CHRISTIANITY - THE PENALTIES OF UNBELIEF

 

Let those who may be tempted to question the eternal reality of it all take warning from the fearful threat against unbelief which the chief apostle hurls at the incredulous:

          "That they all might be damned who believed not the truth." (2 Thess. 2.12)

The same dire fate is pronounced against him who even hesitates in his faith:

          "And he that doubteth is damned"' (Rom. 14.28)

This is that to which they are damned:

          "Are set forth for an example, suffering the vengeance of eternal fire." (Jude 7)

to which is added the Jesus' fearful admonition:

          "Fear him which is able to destroy both soul and body in hell." (Matt. 10.28)

and the fulmination of the ex-persecutor of the faithful, persecutor now of the faithless:

          "He that despised Moses' law died without mercy: ... Of how much sorer punishment, suppose ye, shall he be thought worthy, who hath trodden under foot the Son of God?" (Heb. 10.28, 29)

followed by the warning of the horrible example of the past:

          "The Lord, having saved the people out of the land of Egypt, afterward destroyed them that believed not." (Jude 6)

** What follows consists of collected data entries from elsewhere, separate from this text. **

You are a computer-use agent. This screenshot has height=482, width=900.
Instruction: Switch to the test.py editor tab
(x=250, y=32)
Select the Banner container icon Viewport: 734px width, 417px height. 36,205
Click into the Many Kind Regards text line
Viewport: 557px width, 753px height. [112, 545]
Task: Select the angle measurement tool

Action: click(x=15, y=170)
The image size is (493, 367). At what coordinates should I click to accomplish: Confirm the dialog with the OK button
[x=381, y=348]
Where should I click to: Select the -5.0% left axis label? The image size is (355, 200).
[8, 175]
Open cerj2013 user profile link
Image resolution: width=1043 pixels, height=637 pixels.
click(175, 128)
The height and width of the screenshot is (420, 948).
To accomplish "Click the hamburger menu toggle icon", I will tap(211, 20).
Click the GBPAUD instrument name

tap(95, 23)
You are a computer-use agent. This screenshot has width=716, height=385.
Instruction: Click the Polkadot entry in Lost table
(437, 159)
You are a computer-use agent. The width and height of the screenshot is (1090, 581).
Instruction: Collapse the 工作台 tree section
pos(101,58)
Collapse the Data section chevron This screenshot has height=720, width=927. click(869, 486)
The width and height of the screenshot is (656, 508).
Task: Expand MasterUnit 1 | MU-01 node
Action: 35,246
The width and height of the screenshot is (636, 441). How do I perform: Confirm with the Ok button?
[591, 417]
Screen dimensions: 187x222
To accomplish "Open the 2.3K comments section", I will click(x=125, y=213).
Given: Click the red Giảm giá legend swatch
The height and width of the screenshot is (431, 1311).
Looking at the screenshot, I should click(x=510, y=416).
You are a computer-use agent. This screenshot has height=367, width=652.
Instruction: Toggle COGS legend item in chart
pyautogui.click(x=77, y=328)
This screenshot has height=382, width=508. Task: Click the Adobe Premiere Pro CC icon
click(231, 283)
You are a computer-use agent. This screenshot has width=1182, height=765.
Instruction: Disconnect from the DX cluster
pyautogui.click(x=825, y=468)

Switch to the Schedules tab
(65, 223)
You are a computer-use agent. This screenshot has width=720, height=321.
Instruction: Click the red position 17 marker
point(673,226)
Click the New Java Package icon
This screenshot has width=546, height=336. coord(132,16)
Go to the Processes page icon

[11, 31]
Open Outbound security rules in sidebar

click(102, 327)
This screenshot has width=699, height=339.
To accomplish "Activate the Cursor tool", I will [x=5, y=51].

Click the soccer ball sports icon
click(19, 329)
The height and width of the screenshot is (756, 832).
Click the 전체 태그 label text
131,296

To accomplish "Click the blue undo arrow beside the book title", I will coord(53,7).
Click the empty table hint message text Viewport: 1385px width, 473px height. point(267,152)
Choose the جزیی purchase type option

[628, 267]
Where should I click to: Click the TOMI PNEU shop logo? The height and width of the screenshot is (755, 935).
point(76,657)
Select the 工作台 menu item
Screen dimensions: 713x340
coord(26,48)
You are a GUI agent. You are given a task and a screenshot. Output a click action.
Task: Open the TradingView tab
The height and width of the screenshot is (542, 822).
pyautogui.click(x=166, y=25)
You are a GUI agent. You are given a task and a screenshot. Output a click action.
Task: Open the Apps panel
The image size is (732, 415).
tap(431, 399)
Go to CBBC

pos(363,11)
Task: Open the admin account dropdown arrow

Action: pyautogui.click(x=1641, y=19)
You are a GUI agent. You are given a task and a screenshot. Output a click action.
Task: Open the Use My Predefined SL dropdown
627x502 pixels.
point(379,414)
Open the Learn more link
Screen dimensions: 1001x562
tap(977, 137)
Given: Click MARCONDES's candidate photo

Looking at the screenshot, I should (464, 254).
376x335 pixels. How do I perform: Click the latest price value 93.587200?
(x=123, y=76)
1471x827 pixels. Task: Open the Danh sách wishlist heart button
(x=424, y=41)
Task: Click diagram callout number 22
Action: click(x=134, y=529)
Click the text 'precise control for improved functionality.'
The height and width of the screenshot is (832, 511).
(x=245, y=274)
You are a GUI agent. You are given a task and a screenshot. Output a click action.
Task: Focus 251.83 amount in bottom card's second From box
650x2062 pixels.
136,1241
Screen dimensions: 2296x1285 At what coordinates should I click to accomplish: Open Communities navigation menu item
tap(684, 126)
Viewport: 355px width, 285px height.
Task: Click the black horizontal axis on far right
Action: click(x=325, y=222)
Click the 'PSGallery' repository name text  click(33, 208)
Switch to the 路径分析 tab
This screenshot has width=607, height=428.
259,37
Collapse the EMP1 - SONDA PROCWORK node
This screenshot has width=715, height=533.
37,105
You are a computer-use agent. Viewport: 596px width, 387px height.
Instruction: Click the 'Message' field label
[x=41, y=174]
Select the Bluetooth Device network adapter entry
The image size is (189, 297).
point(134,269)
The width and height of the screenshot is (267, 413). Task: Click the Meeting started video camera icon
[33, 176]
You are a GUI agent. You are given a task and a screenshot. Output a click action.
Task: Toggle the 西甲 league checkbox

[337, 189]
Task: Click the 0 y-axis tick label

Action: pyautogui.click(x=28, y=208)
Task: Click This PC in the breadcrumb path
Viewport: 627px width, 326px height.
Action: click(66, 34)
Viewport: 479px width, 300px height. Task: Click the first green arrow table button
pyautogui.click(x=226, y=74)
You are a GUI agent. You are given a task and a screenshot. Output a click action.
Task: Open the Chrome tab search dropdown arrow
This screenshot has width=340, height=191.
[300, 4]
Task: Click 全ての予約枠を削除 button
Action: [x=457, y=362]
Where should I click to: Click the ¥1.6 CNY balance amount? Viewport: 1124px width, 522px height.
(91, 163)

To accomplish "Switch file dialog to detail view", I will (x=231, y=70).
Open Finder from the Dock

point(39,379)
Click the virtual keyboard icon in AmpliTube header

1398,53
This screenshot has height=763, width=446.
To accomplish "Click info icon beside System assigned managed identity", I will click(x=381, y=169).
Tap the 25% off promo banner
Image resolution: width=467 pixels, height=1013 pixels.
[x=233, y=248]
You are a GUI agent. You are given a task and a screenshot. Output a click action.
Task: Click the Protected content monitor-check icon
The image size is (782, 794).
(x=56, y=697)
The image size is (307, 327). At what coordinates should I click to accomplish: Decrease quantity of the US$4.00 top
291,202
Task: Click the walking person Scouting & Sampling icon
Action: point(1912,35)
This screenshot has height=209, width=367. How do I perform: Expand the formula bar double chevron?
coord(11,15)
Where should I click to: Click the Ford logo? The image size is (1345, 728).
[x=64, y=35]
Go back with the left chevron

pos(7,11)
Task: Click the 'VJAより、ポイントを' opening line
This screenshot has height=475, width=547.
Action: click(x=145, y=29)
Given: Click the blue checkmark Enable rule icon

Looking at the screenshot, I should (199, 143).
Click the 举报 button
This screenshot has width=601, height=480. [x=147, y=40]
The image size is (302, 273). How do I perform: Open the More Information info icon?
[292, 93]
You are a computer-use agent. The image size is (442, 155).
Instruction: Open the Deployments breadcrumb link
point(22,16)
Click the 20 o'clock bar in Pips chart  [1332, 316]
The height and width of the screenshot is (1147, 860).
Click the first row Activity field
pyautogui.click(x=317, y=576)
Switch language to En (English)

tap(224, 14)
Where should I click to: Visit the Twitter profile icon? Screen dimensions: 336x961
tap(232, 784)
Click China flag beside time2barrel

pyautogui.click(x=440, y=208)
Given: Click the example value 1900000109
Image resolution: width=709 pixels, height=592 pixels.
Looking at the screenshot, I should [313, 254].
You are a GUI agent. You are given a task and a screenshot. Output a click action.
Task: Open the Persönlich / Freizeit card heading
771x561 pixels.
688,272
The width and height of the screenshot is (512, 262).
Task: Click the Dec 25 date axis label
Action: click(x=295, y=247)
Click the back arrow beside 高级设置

and the very pertinent warning for the future:

          "For which things' sake the wrath of God cometh on the children of disobedience." (Col. 3.6)

and the yet more terrifying threat in the gentle Jesus' own words:

          "Ye serpents, ye generation of vipers, how can ye escape the damnation of hell?" (Matt. 23.33

Paul again says:

          "For the wrath is come upon them to the uttermost." (1 Thess. 2.16)

and John:

          "For the great day of his wrath is come; and who shall be able to stand?" (Rev. 6.17)

This is augmented by the apostolic prophesy of yet more wrath to come:

          "But a certain fearful looking for of judgment and fiery indignation, which shall devour the adversaries." (Heb. 10.27)

The argument of terror and its efficiency is again urged by Paul, who admits he uses it for the moral suasion of converts:

          "For we must all appear before the judgment seat of Christ; that every one may receive the things done in his  body, according to that he hath done, whether it be good or bad. Knowing therefore the terror of the Lord, we persuade men." (2 Cor. 5.10, 11)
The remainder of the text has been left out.